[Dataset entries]
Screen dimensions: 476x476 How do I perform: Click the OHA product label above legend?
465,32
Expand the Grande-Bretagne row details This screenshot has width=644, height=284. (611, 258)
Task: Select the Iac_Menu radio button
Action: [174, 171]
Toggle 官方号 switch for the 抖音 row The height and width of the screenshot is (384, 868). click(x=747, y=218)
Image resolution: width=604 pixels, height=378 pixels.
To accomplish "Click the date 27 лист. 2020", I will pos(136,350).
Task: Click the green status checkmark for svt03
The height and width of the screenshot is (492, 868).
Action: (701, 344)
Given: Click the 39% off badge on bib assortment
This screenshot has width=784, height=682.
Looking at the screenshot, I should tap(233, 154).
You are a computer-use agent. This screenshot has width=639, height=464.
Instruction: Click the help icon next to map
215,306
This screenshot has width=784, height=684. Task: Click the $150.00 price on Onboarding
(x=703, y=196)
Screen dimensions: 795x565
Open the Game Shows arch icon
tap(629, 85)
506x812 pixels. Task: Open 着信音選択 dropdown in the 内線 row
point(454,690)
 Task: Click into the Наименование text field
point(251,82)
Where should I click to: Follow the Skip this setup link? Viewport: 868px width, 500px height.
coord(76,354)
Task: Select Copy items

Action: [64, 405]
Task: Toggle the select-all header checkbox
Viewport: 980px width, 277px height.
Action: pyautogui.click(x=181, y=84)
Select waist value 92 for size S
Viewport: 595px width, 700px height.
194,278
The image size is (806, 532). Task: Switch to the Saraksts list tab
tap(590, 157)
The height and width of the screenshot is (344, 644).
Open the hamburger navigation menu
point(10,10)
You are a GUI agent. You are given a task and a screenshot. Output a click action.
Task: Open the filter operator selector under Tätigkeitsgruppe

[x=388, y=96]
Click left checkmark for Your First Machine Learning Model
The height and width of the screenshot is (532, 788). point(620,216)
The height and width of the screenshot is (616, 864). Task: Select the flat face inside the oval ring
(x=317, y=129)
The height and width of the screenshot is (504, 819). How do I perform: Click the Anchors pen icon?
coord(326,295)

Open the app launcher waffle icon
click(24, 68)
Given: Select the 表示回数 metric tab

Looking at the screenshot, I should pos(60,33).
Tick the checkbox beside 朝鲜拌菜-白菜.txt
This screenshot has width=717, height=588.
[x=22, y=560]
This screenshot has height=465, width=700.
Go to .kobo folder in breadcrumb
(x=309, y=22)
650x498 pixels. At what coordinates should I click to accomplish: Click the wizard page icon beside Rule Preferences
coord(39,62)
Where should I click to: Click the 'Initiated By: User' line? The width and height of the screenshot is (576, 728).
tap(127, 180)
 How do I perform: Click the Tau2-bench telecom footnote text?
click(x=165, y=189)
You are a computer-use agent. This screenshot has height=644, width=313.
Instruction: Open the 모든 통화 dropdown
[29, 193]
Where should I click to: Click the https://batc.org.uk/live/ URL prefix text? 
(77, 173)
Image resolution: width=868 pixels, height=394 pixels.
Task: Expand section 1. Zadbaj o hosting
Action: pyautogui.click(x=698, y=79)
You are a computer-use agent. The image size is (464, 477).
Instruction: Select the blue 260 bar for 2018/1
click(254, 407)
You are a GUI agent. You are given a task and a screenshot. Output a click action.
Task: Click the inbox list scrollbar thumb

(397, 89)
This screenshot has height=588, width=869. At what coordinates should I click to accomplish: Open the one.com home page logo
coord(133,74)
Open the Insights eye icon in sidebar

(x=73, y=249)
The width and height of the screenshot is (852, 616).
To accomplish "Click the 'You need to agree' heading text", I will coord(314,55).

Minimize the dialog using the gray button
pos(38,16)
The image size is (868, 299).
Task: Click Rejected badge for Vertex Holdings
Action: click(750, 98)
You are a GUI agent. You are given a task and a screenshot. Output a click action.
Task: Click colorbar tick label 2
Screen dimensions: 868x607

• Aim of the exercise
Please filter the data down to the lines containing the word "checkbox".

• Written response
Task: Toggle the select-all header checkbox
Tick the checkbox beside 朝鲜拌菜-白菜.txt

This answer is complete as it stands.